Source extract:
BEGIN

    And it’s not just the cases they decide. It’s how they decide them, crafting the framework for how legal disputes will be handled going forward.

    “President Obama's nominees to the Supreme Court, in particular, will be a legacy for him not just because they may cast more liberal votes than justices a conservative president would've put on, but also because of the way they talk about the law and the Constitution,” Wydra said.

    Obama also worked to remake the D.C. Circuit, by forcing through three nominees, with the help of then-Senate Majority Leader Harry Reid, who changed the rules of the Senate in order to make that happen.

    One of the key issues the D.C. Circuit considers is the use of executive power.

    Meanwhile, Obama’s nominee to fill the Supreme Court vacancy, Merrick Garland, remains stalled in the Senate. However, Republican Sen. Chuck Grassley, who chairs the Senate Judiciary Committee, said Monday that if Hillary Clinton wins the November election, it’s possible the Senate could actually move on Garland’s nomination –- if a “large number” of senators pressed Grassley to do so.
    3M-TA3 likes this.
END
Prompt 1:
In the excerpt on Obama's judicial nominees, rewrite the part that opens with the words containing "Obama also worked" and closes with "make that happen.", swapping "three nominees" for "several nominees".
Prompt 2:
According to the excerpt on Obama's judicial nominees, who chairs the Senate Judiciary Committee?
Prompt 3:
Continue the excerpt on Obama's judicial nominees from the point where it stops.

Excerpted records:
BEGIN
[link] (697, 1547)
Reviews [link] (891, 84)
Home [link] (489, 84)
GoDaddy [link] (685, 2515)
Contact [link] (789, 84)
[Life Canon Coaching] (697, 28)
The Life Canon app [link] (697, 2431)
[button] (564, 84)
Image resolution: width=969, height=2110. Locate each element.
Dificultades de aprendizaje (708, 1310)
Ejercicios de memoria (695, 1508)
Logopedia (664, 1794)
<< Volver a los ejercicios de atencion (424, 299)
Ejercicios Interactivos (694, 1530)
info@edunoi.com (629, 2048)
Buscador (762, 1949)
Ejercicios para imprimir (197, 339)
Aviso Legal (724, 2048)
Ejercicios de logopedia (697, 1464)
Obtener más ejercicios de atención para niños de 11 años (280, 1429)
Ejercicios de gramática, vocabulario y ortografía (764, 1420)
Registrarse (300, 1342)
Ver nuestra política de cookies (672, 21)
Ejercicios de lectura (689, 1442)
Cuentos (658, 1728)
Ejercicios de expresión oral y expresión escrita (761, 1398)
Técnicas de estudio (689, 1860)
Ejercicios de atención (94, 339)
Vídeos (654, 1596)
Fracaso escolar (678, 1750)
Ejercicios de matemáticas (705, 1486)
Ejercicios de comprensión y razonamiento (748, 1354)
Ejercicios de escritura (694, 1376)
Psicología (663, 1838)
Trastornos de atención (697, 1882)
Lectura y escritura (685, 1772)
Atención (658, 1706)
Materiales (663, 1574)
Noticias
END
Answer space 1:
Obama also worked to remake the D.C. Circuit, by forcing through several nominees, with the help of then-Senate Majority Leader Harry Reid, who changed the rules of the Senate in order to make that happen.

Answer space 2:
Republican Sen. Chuck Grassley.

Answer space 3:
  2. chimo

    chimo the few, the proud, the jarhead monkey crowd

    This notion that a federal court could act as a check and balance to the other branches of federal government was wacky anyway...akin to letting the inmates run the asylum.
  3. marlas1too

    marlas1too Monkey+++

    welcome to the USSA
  4. Bandit99

    Bandit99 Monkey+++ Site Supporter+

    You know @chimo you are spot-on about this! Think about this for a moment...So, three branches of government: Legislative, Judicial and Executive. Legislative makes the laws, Judicial interprets the laws and, of course, Executive enforces the laws - at least this is what I was taught numerous years ago. But, we are 'assuming' that the appointed judges who are suppose to hold in-check the Legislative branch (checks and balances) will interpret the law fairly and correctly without bias but...what if they don't? What if they have their own agenda and the hell with the law(s)? They have life long positions so can't remove them nor retire them. The only thing that can be done is have Legislation repeal the law and try making a new law that the Judges will interpret as the Legislative body desires. It truly a whacky system because you cannot take the Human element out of it. The only thing is that I am not sure there is anything better... Personally, I am becoming more and more convinced that these judges should only be appointed for a 10-year term...but that's my personal opinion.
    chimo likes this.
  5. chimo

    chimo the few, the proud, the jarhead monkey crowd

    Term limits for appointed and elected offices might help, but more importantly we gotta enforce limits on the powers of all branches, as per the plain language of the Constitution.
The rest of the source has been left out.